▶ [Goal 1]: In the article on Lurgan, who is named as responsible for the deaths?
▶ [Goal 2]: Rewrite everything from "Exclusion is old" down to "chosen elected representatives." in the article on Lurgan, with "voters" changed to "supporters".

:: Source excerpt ::

Exclusion is old agenda
BY MICHEAL MacDONNCHA
The storm of reaction to the deaths of the two RUC members in
Lurgan has been directed primarily at one group of people - Sinn
Féin voters. Like everyone else these voters were shocked and
disappointed at what happened in Lurgan, but media spins designed
to create blame and guilt are aimed at isolating those voters
once again, just as repeated attempts are made to isolate their
chosen elected representatives.
The tens of thousands of people who voted for Sinn Féin on both
sides of the border this year did not vote for fatalities at
Lurgan; neither are they nor the Sinn Féin representatives they
elected in any way responsible for such deaths. The IRA was
responsible and it has neither sought nor obtained an electoral
mandate. Sinn Féin sought a mandate and received it on the basis
of the party's peace strategy. That peace strategy remains the
bedrock of its policy and the entire focus of its activity.

:::
:: Extracted records ::

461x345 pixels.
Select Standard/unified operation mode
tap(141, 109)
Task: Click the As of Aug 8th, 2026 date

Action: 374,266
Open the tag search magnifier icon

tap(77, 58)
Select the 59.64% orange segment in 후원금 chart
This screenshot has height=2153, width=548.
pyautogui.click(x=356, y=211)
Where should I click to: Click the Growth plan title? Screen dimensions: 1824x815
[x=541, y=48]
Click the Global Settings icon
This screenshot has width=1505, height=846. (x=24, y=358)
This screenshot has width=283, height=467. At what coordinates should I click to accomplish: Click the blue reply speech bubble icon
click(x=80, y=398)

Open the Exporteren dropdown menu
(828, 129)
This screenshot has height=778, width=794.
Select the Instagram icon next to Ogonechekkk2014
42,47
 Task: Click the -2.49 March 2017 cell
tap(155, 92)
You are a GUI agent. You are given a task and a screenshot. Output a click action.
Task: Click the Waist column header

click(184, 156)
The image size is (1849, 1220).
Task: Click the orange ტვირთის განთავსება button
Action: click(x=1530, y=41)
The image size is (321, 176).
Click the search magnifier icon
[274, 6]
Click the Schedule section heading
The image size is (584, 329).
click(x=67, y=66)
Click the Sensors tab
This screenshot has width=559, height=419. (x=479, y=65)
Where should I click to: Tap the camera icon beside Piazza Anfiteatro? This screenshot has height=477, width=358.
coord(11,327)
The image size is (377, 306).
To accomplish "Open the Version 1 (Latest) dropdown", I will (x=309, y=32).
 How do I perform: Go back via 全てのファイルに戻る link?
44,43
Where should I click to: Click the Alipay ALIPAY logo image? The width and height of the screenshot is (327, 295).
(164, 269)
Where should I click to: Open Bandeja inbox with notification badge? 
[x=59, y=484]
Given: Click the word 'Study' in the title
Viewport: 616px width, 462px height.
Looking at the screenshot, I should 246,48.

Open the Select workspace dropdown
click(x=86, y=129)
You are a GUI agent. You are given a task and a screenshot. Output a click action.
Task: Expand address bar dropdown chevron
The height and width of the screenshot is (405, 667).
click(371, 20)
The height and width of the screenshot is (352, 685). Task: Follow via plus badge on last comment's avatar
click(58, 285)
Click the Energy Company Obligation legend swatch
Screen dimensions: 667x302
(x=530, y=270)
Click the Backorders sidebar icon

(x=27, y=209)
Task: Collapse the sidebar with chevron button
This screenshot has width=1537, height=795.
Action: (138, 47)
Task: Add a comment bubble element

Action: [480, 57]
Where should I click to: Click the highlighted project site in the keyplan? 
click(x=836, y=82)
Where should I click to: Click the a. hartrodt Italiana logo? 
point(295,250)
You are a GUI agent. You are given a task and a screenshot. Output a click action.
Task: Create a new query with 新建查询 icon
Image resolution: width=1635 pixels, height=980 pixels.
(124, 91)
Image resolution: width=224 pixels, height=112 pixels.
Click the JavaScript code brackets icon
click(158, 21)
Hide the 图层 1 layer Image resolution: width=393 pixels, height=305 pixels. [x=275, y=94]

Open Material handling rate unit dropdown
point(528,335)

:::

▶ [Correct result 1]: The IRA.

▶ [Correct result 2]:
Exclusion is old agenda
BY MICHEAL MacDONNCHA
The storm of reaction to the deaths of the two RUC members in
Lurgan has been directed primarily at one group of people - Sinn
Féin supporters. Like everyone else these supporters were shocked and
disappointed at what happened in Lurgan, but media spins designed
to create blame and guilt are aimed at isolating those supporters
once again, just as repeated attempts are made to isolate their
chosen elected representatives.